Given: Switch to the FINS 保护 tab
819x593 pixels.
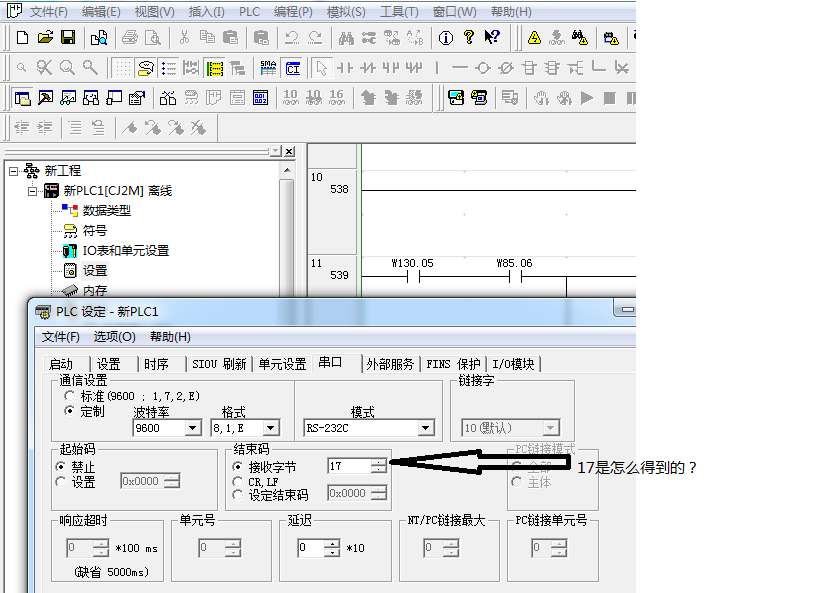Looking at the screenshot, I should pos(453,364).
- - -
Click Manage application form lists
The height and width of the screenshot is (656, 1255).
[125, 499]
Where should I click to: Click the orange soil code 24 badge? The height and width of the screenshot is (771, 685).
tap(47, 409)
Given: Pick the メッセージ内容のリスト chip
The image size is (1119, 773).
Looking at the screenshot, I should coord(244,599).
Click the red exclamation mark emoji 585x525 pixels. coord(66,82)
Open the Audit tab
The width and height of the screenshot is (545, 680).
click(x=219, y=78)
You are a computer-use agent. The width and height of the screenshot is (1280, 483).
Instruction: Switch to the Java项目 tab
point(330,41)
- - -
> [WHAT YOU SHOULD DO] Pull out every line of the items that contains the word "Switch", matching case exactly.

> [EXERCISE ANSWER]
Given: Switch to the FINS 保护 tab
Instruction: Switch to the Java项目 tab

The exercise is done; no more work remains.